* _Selected excerpt_
** START **

Part of your monthly payment will be rent to the landlord. The rest will be an amount that goes towards the home’s future purchase. As such, you can expect to pay more out of pocket each month for living expenses.

Keep in mind that not all of what you pay extra will go towards the home’s purchase. Some of it will go into the landlord’s pocket as a fee for setting up this agreement.

Upfront Fees

Unlike a security deposit on a rental, a rent-to-own agreement usually has a nonrefundable, upfront fee that can equal 2.5-7 percent of the home’s purchase price. If your cash is low, this fee could be a tough obstacle to overcome.

Price Fluctuations

When you sign the rent-to-own contract, it will be for the home’s current value. If it decreases when the lease ends, you will still have to pay for the purchase price in the contract.

This can lead to a situation where the home decreases in value, and you end up overpaying for it in the future. Getting a mortgage for an amount that exceeds the home’s value could be troublesome down the road.

Repair and Maintenance Costs

Landlords usually pass these on to the eventual buyer in rent-to-own agreements. If you know anything about home repair and maintenance, you know it can be quite costly.

Punctual Payments

You can’t afford to miss payments when a rent-to-own contract is in place. Doing so could void the deal, causing you to lose whatever credited money you had towards the purchase of the house.

** END **

* _Work to complete_
A - Condense the paragraph of the rent-to-own text that begins "Unlike a security deposit on a rental" into a single shorter sentence that keeps its main facts.
B - According to the rent-to-own text, what could happen if you miss payments while a rent-to-own contract is in place?
C - Transcribe the part of the rent-to-own text starting at "Repair and Maintenance Costs" and ending at "be quite costly.".
The listing that comes next is separate from the rent-to-own text.

* _Listed records_
** START **

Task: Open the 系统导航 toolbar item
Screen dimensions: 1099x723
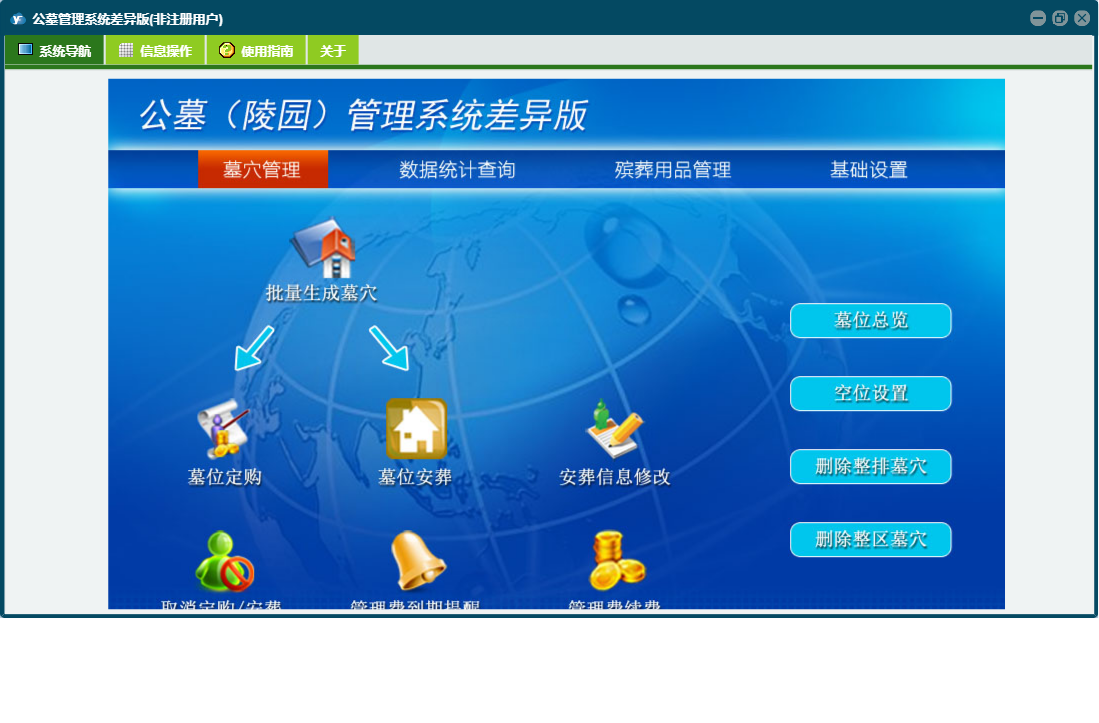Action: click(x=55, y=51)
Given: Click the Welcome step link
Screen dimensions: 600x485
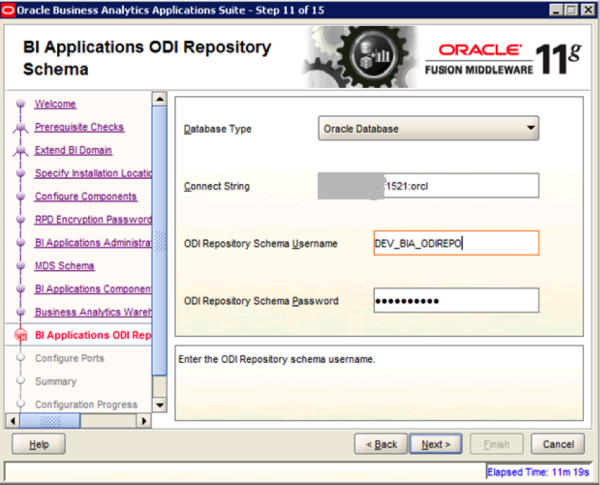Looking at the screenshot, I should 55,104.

** END **

* _Outputs in order_
A - Rent-to-own agreements usually require a nonrefundable upfront fee of 2.5-7 percent of the home's purchase price, unlike a rental's security deposit, and this fee can be hard to pay if cash is low.

B - The deal could be voided, and you could lose whatever credited money you had towards buying the house.

C -
Repair and Maintenance Costs

Landlords usually pass these on to the eventual buyer in rent-to-own agreements. If you know anything about home repair and maintenance, you know it can be quite costly.